**Problem statement**
Replace "screenshot" with "screen capture" in the lines below, starting at the first line and stopping after the line that contains "Action: coord(154,246)". Give those lines again with everything else left unchanged.

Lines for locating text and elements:
....

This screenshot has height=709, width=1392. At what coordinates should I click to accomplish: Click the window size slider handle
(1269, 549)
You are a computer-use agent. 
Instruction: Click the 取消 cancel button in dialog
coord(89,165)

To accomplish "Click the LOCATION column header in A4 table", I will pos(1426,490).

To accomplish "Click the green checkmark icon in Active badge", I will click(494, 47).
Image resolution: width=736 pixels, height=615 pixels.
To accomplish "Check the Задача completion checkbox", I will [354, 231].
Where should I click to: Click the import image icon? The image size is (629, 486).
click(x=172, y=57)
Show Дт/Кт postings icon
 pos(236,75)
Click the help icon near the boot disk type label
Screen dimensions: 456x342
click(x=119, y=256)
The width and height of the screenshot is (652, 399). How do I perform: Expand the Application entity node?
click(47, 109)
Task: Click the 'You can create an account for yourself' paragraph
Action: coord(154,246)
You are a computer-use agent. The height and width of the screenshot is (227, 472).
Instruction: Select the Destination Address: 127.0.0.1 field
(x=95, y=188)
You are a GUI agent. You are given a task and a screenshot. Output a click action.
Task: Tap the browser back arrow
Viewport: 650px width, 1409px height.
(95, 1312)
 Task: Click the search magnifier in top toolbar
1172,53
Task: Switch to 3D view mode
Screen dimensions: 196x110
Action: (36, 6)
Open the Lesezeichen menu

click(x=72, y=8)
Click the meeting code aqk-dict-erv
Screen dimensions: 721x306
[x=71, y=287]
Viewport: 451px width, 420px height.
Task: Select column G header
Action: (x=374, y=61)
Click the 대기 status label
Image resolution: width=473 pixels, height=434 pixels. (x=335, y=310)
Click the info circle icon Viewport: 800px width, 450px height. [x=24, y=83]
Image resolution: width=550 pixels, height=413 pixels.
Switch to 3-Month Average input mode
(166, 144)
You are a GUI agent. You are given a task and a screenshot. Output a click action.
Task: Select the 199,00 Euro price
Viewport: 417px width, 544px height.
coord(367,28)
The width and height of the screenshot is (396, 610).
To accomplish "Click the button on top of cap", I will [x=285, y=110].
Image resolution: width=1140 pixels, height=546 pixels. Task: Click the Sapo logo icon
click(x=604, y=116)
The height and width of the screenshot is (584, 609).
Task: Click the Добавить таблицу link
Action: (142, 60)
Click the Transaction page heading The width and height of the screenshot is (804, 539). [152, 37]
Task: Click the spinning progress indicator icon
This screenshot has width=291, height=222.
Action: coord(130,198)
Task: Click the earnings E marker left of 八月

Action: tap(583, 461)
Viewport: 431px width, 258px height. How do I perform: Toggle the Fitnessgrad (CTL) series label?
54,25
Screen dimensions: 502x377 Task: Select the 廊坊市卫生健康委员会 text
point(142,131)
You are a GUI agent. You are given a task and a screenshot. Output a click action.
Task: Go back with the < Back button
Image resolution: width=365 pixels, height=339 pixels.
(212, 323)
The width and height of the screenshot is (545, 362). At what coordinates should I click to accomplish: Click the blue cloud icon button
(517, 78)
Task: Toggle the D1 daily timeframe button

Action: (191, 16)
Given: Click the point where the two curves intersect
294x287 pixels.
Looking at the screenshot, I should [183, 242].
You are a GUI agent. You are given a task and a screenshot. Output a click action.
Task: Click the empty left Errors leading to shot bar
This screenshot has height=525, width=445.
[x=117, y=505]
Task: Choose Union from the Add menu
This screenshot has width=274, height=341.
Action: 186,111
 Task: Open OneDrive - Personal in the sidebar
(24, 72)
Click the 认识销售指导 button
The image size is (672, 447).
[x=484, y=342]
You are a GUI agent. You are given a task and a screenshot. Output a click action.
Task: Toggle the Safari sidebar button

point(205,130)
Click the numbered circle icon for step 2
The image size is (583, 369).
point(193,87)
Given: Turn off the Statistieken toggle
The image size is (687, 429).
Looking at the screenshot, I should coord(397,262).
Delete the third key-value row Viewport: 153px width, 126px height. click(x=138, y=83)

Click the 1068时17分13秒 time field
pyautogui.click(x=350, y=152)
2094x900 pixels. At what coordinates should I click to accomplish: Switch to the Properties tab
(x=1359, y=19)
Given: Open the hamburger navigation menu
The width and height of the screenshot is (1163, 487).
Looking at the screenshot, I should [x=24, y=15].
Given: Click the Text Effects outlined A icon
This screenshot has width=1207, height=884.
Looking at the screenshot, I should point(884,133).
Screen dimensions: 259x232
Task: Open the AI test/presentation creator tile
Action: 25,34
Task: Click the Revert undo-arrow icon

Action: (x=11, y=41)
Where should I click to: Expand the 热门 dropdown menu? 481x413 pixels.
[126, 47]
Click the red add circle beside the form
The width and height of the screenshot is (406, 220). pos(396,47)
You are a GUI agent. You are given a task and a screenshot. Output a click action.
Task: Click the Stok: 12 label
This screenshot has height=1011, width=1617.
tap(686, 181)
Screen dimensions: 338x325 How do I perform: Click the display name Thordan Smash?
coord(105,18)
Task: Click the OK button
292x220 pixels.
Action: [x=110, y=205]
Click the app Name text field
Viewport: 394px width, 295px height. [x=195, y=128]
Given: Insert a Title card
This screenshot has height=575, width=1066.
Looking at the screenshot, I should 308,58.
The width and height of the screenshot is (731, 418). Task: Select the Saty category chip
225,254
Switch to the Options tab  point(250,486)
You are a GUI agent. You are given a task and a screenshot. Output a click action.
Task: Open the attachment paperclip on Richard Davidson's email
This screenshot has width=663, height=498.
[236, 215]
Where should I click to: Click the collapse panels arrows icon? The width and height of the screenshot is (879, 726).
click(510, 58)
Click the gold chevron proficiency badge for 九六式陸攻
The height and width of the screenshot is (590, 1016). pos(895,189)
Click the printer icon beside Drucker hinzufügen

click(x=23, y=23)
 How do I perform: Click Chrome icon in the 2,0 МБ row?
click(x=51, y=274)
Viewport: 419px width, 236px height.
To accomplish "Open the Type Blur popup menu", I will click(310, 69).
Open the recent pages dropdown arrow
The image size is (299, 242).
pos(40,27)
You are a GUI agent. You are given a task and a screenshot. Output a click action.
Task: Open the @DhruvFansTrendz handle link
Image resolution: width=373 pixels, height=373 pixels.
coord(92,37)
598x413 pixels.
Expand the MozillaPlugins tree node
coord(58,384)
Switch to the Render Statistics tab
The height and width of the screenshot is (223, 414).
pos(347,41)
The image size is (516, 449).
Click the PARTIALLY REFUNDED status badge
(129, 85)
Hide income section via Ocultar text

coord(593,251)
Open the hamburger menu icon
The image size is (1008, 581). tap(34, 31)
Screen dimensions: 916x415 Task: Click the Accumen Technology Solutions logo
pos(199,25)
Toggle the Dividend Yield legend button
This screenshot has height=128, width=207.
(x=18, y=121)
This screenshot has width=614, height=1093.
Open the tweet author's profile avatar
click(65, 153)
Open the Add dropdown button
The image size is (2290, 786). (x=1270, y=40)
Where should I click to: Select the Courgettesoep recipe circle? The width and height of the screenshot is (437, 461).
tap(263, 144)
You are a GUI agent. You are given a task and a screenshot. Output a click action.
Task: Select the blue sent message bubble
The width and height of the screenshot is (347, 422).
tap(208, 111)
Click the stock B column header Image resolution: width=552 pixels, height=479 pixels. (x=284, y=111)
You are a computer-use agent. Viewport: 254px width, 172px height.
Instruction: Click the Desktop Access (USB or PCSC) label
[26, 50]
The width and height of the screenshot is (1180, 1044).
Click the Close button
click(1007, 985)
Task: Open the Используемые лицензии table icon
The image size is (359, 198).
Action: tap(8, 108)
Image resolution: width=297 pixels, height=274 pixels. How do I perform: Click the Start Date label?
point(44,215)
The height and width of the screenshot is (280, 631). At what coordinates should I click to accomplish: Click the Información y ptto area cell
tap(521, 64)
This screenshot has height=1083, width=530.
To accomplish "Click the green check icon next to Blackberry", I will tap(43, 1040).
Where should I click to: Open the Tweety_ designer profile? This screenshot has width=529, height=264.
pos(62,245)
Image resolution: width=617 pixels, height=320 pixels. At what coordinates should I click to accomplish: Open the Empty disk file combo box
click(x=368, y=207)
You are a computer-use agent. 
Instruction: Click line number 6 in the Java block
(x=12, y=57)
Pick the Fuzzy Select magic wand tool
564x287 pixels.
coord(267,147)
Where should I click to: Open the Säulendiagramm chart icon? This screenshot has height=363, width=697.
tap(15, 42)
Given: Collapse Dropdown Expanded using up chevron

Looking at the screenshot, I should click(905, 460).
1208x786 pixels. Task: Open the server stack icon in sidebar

....

**Exercise answer**
This screen capture has height=709, width=1392. At what coordinates should I click to accomplish: Click the window size slider handle
(1269, 549)
You are a computer-use agent. 
Instruction: Click the 取消 cancel button in dialog
coord(89,165)

To accomplish "Click the LOCATION column header in A4 table", I will pos(1426,490).

To accomplish "Click the green checkmark icon in Active badge", I will click(494, 47).
Image resolution: width=736 pixels, height=615 pixels.
To accomplish "Check the Задача completion checkbox", I will [354, 231].
Where should I click to: Click the import image icon? The image size is (629, 486).
click(x=172, y=57)
Show Дт/Кт postings icon
 pos(236,75)
Click the help icon near the boot disk type label
Screen dimensions: 456x342
click(x=119, y=256)
The width and height of the screen capture is (652, 399). How do I perform: Expand the Application entity node?
click(47, 109)
Task: Click the 'You can create an account for yourself' paragraph
Action: coord(154,246)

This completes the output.